In other words, with the short-side so under-represented among value investors, it shouldn't be surprising that bubbles tend to gently grow, then suddenly pop. And so they do. And the costs are enormous.
This is not rocket science or genius. This is obvious stuff. Again, that it hasn't been fixed, that this institutional bias in favor of one kind of opinion has never been controlled, is a blot and a shame on the financial community.

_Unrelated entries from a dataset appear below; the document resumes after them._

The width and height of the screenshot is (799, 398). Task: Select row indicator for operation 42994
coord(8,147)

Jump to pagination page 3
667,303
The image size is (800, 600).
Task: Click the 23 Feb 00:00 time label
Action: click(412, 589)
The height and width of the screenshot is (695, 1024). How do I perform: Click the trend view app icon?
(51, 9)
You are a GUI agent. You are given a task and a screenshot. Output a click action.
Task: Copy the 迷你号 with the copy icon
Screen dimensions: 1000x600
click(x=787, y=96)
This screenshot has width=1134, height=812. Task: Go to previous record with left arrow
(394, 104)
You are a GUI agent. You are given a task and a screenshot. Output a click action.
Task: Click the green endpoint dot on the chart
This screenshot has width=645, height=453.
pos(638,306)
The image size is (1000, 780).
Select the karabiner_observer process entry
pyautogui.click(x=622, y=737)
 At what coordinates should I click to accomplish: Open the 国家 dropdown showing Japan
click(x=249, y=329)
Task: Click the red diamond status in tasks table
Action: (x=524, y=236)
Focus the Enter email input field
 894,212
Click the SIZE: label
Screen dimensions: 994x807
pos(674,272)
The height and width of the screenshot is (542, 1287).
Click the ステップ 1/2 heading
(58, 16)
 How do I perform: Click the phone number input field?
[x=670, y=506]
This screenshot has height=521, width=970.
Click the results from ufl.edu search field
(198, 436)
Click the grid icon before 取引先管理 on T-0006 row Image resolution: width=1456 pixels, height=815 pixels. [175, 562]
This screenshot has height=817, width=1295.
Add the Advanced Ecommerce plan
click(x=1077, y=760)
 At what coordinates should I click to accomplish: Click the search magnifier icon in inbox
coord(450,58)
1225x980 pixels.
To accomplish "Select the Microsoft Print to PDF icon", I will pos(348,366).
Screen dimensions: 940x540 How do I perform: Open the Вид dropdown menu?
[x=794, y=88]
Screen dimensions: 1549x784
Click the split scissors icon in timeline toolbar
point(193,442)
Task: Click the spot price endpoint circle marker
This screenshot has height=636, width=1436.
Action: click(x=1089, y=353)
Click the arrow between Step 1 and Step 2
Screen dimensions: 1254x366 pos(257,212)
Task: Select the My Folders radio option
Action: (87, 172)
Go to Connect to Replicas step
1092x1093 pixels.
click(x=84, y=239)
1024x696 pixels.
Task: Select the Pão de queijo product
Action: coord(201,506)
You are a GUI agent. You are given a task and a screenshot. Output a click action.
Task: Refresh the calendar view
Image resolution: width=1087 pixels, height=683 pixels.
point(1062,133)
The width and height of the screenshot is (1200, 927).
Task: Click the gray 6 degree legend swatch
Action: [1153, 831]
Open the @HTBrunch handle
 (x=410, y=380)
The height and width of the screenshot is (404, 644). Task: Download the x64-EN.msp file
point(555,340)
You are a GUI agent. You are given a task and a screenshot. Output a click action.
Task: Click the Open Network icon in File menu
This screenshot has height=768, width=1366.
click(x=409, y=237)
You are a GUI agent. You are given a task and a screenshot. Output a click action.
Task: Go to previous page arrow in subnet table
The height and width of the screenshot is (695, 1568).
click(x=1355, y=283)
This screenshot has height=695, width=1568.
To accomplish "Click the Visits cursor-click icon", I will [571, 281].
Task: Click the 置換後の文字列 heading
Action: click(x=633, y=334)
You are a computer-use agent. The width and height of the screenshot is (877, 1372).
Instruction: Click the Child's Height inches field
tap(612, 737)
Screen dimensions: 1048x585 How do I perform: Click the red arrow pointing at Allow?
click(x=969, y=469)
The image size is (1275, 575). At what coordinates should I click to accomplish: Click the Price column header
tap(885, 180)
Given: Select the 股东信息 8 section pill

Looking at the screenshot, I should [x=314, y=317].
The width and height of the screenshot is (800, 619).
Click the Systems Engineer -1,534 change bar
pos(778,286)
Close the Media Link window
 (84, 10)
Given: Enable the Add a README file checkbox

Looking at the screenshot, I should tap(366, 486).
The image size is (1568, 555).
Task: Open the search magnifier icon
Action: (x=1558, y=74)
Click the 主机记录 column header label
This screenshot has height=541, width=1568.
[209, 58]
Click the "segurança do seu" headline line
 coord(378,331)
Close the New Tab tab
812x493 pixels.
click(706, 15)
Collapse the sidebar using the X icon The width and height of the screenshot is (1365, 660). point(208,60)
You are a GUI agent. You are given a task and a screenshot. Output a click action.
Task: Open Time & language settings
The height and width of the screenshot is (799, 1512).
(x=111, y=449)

p.s. For some kinds of investments, the bias against shorting is very strong. It is very hard, for example, to short housing. Maybe new derivative instruments will partially change that, but the risk characteristics of futures and options make them also unpalatable to the value investor, and the arbitrage strategies that usually link derivative securities to fundamental investments won't work well with housing. Bubbles have lots of apologists, and it is easy to confuse the present institutional forms of markets for "nature", so the idea that markets as presently consituted are badly broken and should be intentionally reformed to track value with price more precisely comes off to many as utopian science-fiction. My opinion is that when the US housing and liquidity bubbles burst, this kind of talk will seem very moderate.
The upwards bias is rooted in human need to see nominal growth. For a safer short you need an instrument that let you bet the real value of sth going down. Otherwise shorts eventually lose unless the target go kaput.